Perhaps they may not even care about the article at all and they want to find a user comment. Or just want to find a website again, and are searching for it the best way they know how. Bing, and Duck Duck Go, are both usable for these purposes, Google is no longer.
It’s not just me, or a few people on the internet saying Google search is worse. Media sources even some that cover search engines specifically have been commenting on Google’s decline for a few years. Toronto Star, Fast Company, Freakonomics Radio, Search Engine Journal, The Atlantic, Washington Post, ITPro, The Telegraph, The New Daily to name a few sources.
Adapting note this from a Twitter thread I posted last year.
Google doesn't like SEOs; they will say because they game the search results. While that is undoubtedly at least a half-truth, most of Google's revenue comes from search ads. Organic traffic as an alternative to advertising is bad for Google's revenue.
Making search results slightly worse, and at the same time, hurting SEO as a service alternative to paid search ads is in Google's best interest for at least the next few years. Hitting websites for being too search optimized accomplishes both tasks.
At least in my experience, search ads perform better when organic results are worse. I think Google's goal is to ensure that most commercial pages are confined to the ads and Google My Business sections.
I wrote a post on my small personal website titled "The 1xftrv9efs of Covid19 – Google Test". The site is a reasonable example of a small occasionally updated personal blog. The post was published on March 11, 2022.
The page ranks in Google if you search "1xftrv9efs", a completely random ten-character alphanumeric code that appears no place on the internet not referring to that article.

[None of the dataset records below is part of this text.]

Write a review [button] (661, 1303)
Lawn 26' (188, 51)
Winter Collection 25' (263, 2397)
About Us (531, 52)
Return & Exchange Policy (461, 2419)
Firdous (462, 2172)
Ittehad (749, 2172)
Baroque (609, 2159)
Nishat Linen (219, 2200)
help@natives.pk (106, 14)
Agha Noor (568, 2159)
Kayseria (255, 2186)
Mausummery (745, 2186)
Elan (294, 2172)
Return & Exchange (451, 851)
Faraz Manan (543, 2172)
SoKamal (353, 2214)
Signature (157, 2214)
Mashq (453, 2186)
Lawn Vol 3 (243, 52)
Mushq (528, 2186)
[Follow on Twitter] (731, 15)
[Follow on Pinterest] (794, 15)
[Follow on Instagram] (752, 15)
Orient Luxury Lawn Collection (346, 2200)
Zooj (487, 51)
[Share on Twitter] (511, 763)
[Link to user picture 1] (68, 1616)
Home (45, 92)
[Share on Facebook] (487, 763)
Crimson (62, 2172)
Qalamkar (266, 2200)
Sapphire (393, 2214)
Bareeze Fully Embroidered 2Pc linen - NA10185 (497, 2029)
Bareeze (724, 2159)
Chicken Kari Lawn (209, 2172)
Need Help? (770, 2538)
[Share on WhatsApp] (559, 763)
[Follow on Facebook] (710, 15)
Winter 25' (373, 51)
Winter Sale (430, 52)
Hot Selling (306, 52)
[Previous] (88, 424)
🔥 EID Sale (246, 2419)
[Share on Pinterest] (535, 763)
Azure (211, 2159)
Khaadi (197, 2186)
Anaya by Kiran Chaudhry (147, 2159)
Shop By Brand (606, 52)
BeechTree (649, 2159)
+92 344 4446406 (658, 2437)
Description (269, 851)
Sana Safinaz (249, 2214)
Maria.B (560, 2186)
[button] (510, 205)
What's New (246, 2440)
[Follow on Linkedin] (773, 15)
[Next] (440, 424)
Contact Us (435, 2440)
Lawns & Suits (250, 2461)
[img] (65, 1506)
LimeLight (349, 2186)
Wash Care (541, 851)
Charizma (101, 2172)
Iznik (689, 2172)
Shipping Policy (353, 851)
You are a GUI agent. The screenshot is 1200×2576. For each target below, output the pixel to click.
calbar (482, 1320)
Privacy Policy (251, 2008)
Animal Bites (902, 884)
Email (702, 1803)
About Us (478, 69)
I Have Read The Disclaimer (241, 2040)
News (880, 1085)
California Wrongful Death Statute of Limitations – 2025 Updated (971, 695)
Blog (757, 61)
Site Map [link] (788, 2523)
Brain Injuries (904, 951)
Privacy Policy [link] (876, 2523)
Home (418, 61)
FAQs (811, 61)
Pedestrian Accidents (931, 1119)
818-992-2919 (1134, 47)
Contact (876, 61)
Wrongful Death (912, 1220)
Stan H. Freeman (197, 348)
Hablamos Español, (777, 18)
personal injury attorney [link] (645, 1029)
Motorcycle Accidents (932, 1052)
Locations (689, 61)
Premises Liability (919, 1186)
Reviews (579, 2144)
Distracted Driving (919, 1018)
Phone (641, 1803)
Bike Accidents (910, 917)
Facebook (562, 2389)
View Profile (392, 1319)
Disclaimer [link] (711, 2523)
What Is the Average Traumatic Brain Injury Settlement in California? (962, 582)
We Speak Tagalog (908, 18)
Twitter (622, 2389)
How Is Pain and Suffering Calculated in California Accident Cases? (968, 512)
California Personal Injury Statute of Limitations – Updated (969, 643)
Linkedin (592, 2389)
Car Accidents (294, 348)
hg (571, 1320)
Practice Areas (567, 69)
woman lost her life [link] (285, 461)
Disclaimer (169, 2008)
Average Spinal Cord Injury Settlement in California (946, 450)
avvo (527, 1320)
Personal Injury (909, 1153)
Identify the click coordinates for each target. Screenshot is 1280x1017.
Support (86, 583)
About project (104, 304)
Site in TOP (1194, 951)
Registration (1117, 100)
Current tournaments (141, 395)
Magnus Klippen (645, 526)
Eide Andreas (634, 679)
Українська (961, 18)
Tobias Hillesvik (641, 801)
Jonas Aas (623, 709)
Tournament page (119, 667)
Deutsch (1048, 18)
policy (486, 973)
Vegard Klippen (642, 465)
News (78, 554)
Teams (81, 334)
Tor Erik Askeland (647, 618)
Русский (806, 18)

Curiously the page appears in Google for various permutations of the title, but at the time of writing, the page doesn't appear in Google's search results for the full article title without quotation marks.
Initial reviews and promotion for American Gods from 2001 were hidden by more coverage when the book won Hugo, Locus, and Nebula Awards. The Book's tenth-anniversary edition, including a fantastic radio drama audiobook created more reviews.
The American Gods TV adaptation lead to reviews of each episode. Media coverage of production mishaps. Interviews of famous actors on press junkets, Emmy predictions, and articles about where the show is available on streaming.
Assuming Gaiman’s blog post did once exist, my best guess is that the post got adapted into the introduction of the American Gods' tenth-anniversary edition. The copyright belonging to HarperCollins may have necessitated the removal of the blog post.
In The Good Omens novel Wensleydale is the AI computer that administers operations for of the Four Horsemen of the Apocalypse.
With minor differences in editing between printings, and superficially different covers and ink smudges the content of all the physical books are the same. They are one book.
Even the often highlighted final chapter difference between the US and UK versions of Anthony Burgess’ A Clockwork Orange doesn’t make those versions entirely different books. Burgess himself often argued one was a novel the other a fable, but didn’t always feel so strongly.